» Instructions to follow
Exact copy, no pictures: restate each entry below word for word.

------ Supplied material

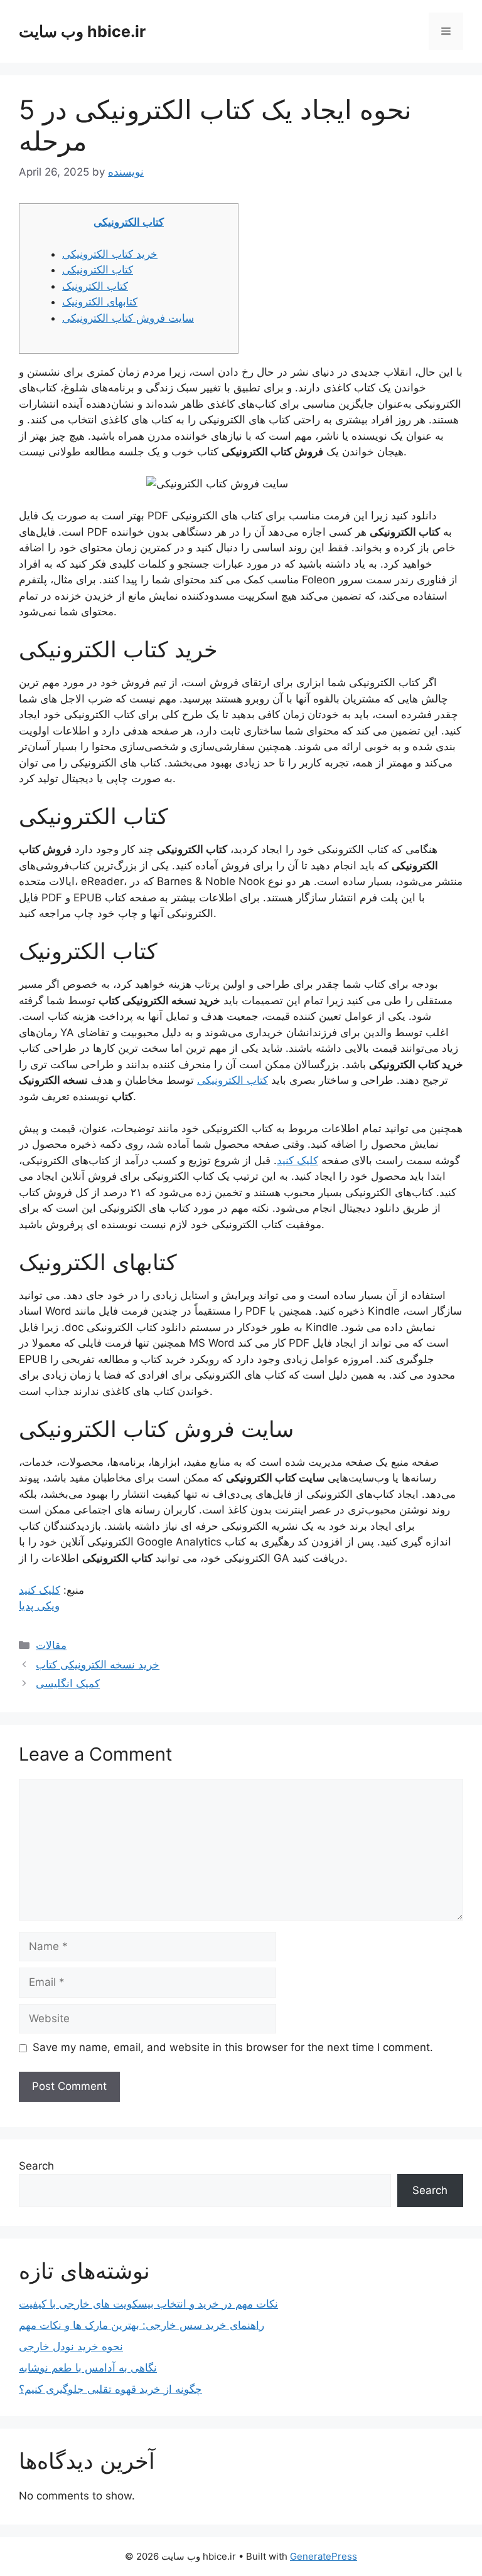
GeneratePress (323, 2556)
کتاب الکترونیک (95, 286)
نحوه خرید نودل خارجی (71, 2346)
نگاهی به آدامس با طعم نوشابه (88, 2367)
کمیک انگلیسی (68, 1683)
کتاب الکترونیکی (129, 222)
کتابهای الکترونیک (99, 301)
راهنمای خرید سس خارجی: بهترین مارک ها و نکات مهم (141, 2325)
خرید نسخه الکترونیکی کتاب (97, 1664)
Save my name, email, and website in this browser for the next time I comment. (233, 2047)
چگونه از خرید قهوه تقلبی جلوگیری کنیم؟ (110, 2389)
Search (36, 2166)
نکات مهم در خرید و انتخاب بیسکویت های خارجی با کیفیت (148, 2304)
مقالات (51, 1645)
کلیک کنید (297, 1160)
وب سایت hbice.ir (82, 31)
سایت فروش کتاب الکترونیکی (128, 318)
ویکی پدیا (39, 1605)
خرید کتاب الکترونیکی (110, 254)
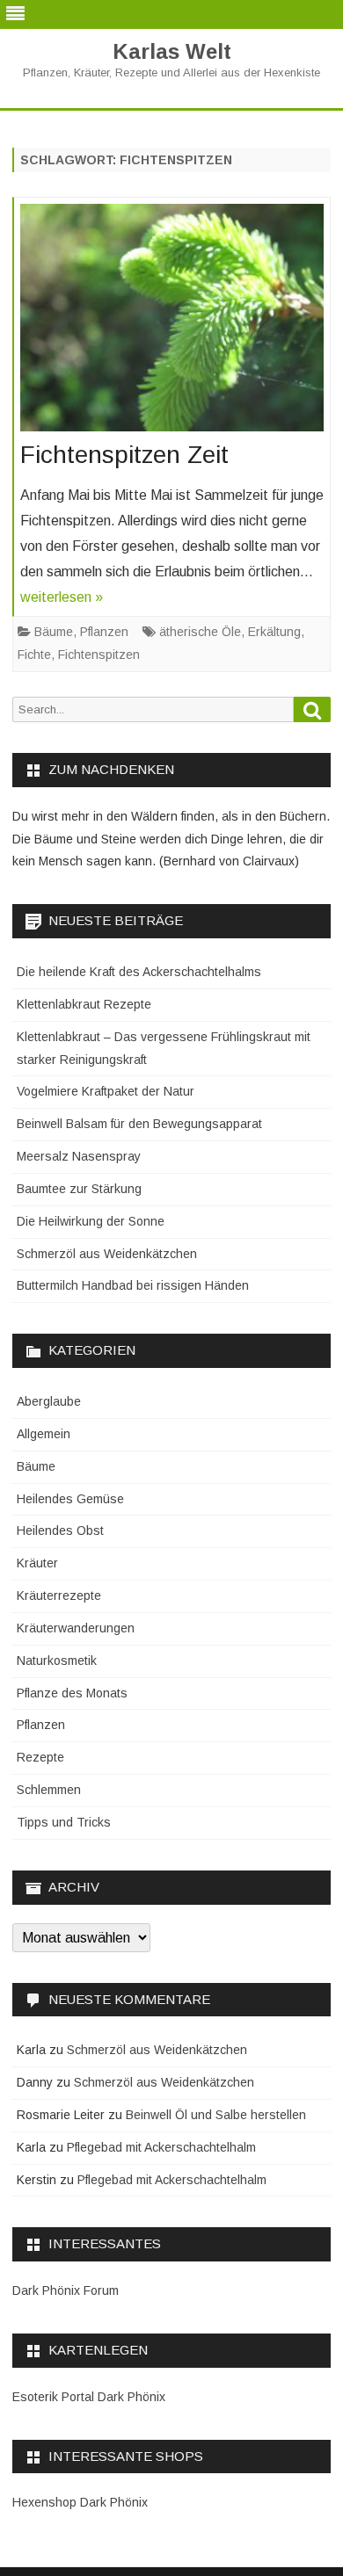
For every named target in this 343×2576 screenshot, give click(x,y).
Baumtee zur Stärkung (79, 1189)
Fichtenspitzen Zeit (124, 454)
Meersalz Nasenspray (79, 1156)
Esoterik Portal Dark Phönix (88, 2397)
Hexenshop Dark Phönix (80, 2502)
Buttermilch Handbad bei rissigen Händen (133, 1285)
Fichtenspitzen (99, 655)
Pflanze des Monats (72, 1693)
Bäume (53, 632)
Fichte (34, 655)
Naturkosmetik (57, 1660)
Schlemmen (49, 1790)
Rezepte (40, 1757)
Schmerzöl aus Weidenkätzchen (107, 1254)
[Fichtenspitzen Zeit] (172, 322)
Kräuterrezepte (59, 1595)
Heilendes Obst (60, 1530)
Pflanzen (104, 632)
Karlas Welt (172, 51)
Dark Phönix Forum (65, 2290)
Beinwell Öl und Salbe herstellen (216, 2115)
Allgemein (43, 1434)
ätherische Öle (200, 632)
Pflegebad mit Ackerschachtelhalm (161, 2147)
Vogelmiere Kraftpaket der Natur (105, 1091)
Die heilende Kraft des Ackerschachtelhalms (139, 972)
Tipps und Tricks (64, 1822)
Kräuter (37, 1563)
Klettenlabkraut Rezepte (84, 1004)
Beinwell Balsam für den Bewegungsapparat (139, 1124)
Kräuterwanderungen (76, 1628)
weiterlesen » (61, 597)
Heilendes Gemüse (70, 1499)
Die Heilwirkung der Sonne (90, 1221)
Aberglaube (49, 1401)
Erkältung (274, 632)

------------

» Exercise response
GeneratePress (323, 2556)
کتاب الکترونیک (95, 286)
نحوه خرید نودل خارجی (71, 2346)
نگاهی به آدامس با طعم نوشابه (88, 2367)
کمیک انگلیسی (68, 1683)
کتاب الکترونیکی (129, 222)
کتابهای الکترونیک (99, 301)
راهنمای خرید سس خارجی: بهترین مارک ها و نکات مهم (141, 2325)
خرید نسخه الکترونیکی کتاب (97, 1664)
Save my name, email, and website in this browser for the next time I comment. (233, 2047)
چگونه از خرید قهوه تقلبی جلوگیری کنیم؟ (110, 2389)
Search (36, 2166)
نکات مهم در خرید و انتخاب بیسکویت های خارجی با کیفیت (148, 2304)
مقالات (51, 1645)
کلیک کنید (297, 1160)
وب سایت hbice.ir (82, 31)
سایت فروش کتاب الکترونیکی (128, 318)
ویکی پدیا (39, 1605)
خرید کتاب الکترونیکی (110, 254)
For every named target in this 343×2576 screenshot, give click(x,y).
Baumtee zur Stärkung (79, 1189)
Fichtenspitzen Zeit (124, 454)
Meersalz Nasenspray (79, 1156)
Esoterik Portal Dark Phönix (88, 2397)
Hexenshop Dark Phönix (80, 2502)
Buttermilch Handbad bei rissigen Händen (133, 1285)
Fichtenspitzen (99, 655)
Pflanze des Monats (72, 1693)
Bäume (53, 632)
Fichte (34, 655)
Naturkosmetik (57, 1660)
Schlemmen (49, 1790)
Rezepte (40, 1757)
Schmerzöl aus Weidenkätzchen (107, 1254)
[Fichtenspitzen Zeit] (172, 322)
Kräuterrezepte (59, 1595)
Heilendes Obst (60, 1530)
Pflanzen (104, 632)
Karlas Welt (172, 51)
Dark Phönix Forum (65, 2290)
Beinwell Öl und Salbe herstellen (216, 2115)
Allgemein (43, 1434)
ätherische Öle (200, 632)
Pflegebad mit Ackerschachtelhalm (161, 2147)
Vogelmiere Kraftpaket der Natur (105, 1091)
Die heilende Kraft des Ackerschachtelhalms (139, 972)
Tipps und Tricks (64, 1822)
Kräuter (37, 1563)
Klettenlabkraut Rezepte (84, 1004)
Beinwell Balsam für den Bewegungsapparat (139, 1124)
Kräuterwanderungen (76, 1628)
weiterlesen » (61, 597)
Heilendes Gemüse (70, 1499)
Die Heilwirkung der Sonne (90, 1221)
Aberglaube (49, 1401)
Erkältung (274, 632)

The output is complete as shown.